I put the eggs in the floating breeder with an air pump right beside it. The air pump will keep the water in the breeder moving. I also had a heater set to 82F. It usually take about 10 days for the eggs to become free swin frys.


----------



## user_error (Aug 15, 2010)

update - i have made a DIY egg tumbler from a spare UG filter i had, water flow seems to be enough to just make the eggs vibrate / wiggle a bit so hopefully that's sufficient... 

i'll see how that works, thanks for tips guys (and by the way, thanks again gavin for the suggestion to strip the moms)

now to see how long until the eggs begin to hatch... i guess if they die / turn not viable they will stop sinking to the bottom of the tumbler and start to float?


----------



## Mferko (Jun 8, 2010)

theyl turn white


----------



## user_error (Aug 15, 2010)

oh yes one more thing i forgot to post before

apparently if you stripped the eggs accidentally like i did, then put the eggs back in the breeder box with the female, she will pick the eggs back up, even if you've handled them some

good thing to know, i put two eggs back in her box so far and like a good mom she noticed right away and sucked them back up

it's actually really quite amazing how much they can store in there (8+ fry!)


----------



## clintgv (May 6, 2010)

Congrats! Make sure you don't overfeed them in the first week 
Their stomachs will be weaker then the grown ups


----------



## user_error (Aug 15, 2010)

i dont think they are eating yet maybe another day or two still have little bit of egg sack

they are in a breeder box with bigger fry i think i will take the bigger fry out tomorrow

some eggs turned white today already so the tumbler i made didn't work that well. i have since improved it quite a bit, the water flows nicely now. i have 1/2 in the breeder box 1/2 in the tumbler i will test to see which one produces more fry


----------



## user_error (Aug 15, 2010)

Alright a bit of an update after 5 days

It looks like I took the eggs from the mom much too soon, should have let her have them all back. They all got fungus except one I returned to mom, both the ones i put in the breeder box and the ones in my DIY egg tumbler (which I still think works very well).

So anyways I returned about 1/3 of the eggs to mom and checked her tonight she has 12 or more eggs with eyes on them in her mouth...

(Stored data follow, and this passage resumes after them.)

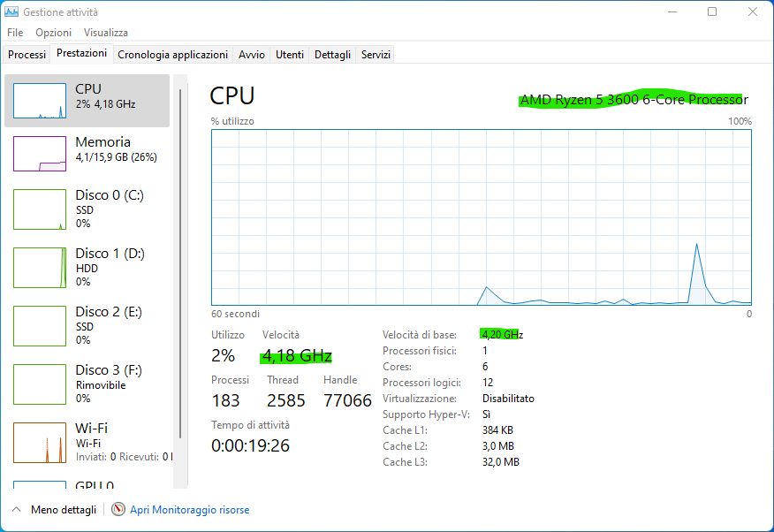
Task: Open the Opzioni menu
Action: [x=53, y=33]
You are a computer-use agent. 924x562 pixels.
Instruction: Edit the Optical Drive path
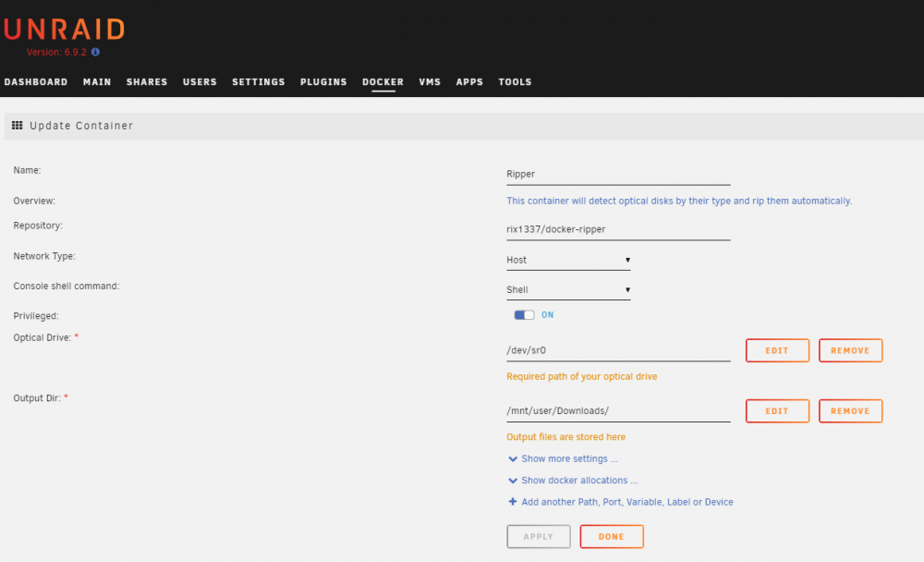[x=777, y=350]
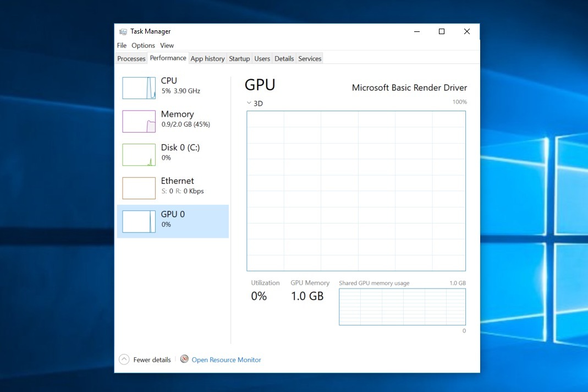Click the Shared GPU memory usage graph
Viewport: 588px width, 392px height.
pyautogui.click(x=402, y=307)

Sorry I know picture sucks. Anyway I stripped the 12 she might have one or two more still in her mouth, I'll check tomorrow. Don't want to bruise the fish too much the first female didn't look too good for two days after I stripped her

So anyways I have doubled the filtration on the tank and put 1/2 the wigglers into the hob breeder box and the other 1/2 into a floating one with an air stone on one side to circulate the water. I will monitor closely and see how they do now that they are wiggling and jumping around a bit...

Wish me luck


----------



## thefishwife (Apr 21, 2010)

good luck! I stripped my female about 2 weeks ago and she spit out 14 of them, I few I lost when transfering them to a breeders net, but I believe I have 8 left and another female holding.

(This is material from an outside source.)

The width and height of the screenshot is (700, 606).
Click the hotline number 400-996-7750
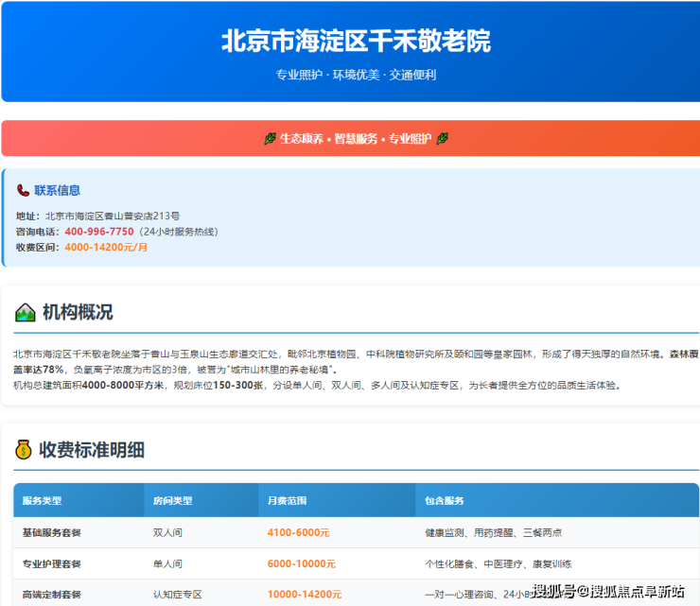(x=98, y=232)
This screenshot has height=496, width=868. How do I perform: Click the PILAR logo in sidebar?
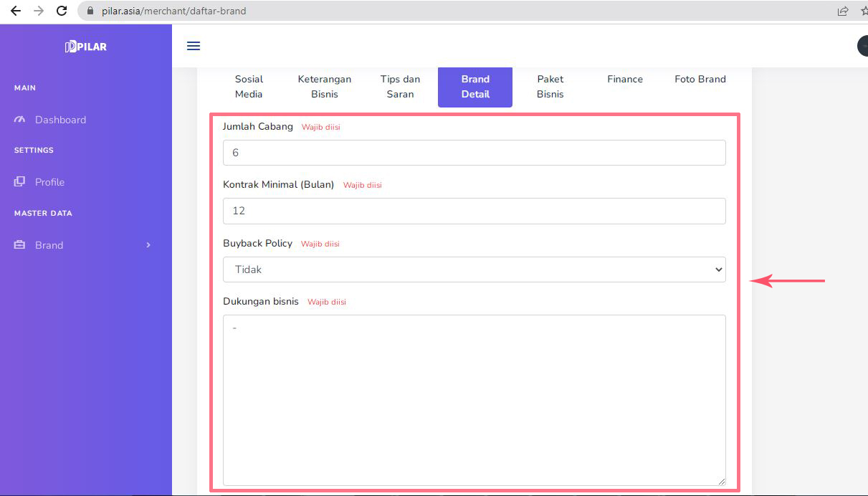(x=85, y=47)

I will wait the 3-4 weeks before stripping the new one as I find thats what works for me, that being said its the second time I have done it.


----------



## user_error (Aug 15, 2010)

not many following this thread but here's the latest probably las tupdate 

8 wigglers left, the hob breeder box is definitely the best way to house the wigglers. i will know for next time to strip mom only once she has fry that have decent sized eyes and are wiggling actively. i will stay away from the eggs i think mom can look after them better until the eyes form than any device i could put in place...


----------



## user_error (Aug 15, 2010)

So update after two weeks

Another holding female, caught her and waited til she had wigglers then stripped her. She fought me a lot and escaped a few times, I think once while babies were coming out she damaged some of them with her mouth because when all was said and done there were three that had no egg sacks attached... Were still alive but I had to put them down, felt bad but they didn't look to last very long anyway

Anyone know if this is common or signs that I should be concerned for the other fry at all? The other ones all seem healthy enough...


----------



## Smiladon (Apr 23, 2010)

My advice is to let nature take its course.

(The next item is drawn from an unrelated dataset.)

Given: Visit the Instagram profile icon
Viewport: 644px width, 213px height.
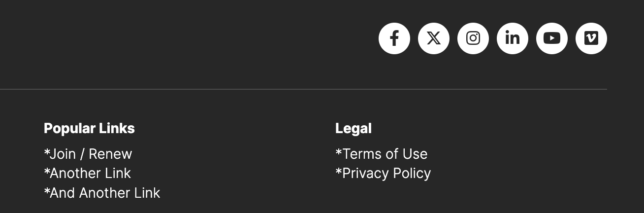Looking at the screenshot, I should (x=473, y=38).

After about 2.5-3 weeks, you should transfer her to her own tank (I used a 10Gallon before) with some holey rocks. When the mom feels more "secure" she lets them out, if not the babies will eventually come out of her mouth one at a time. With the holey rocks, they can hide in them and avoid being captured by mom again.

It takes patience, but the end result is much better. Good luck on the future ones. I'm sorry for not seeing this thread earlier. I could have let you know about this before...


----------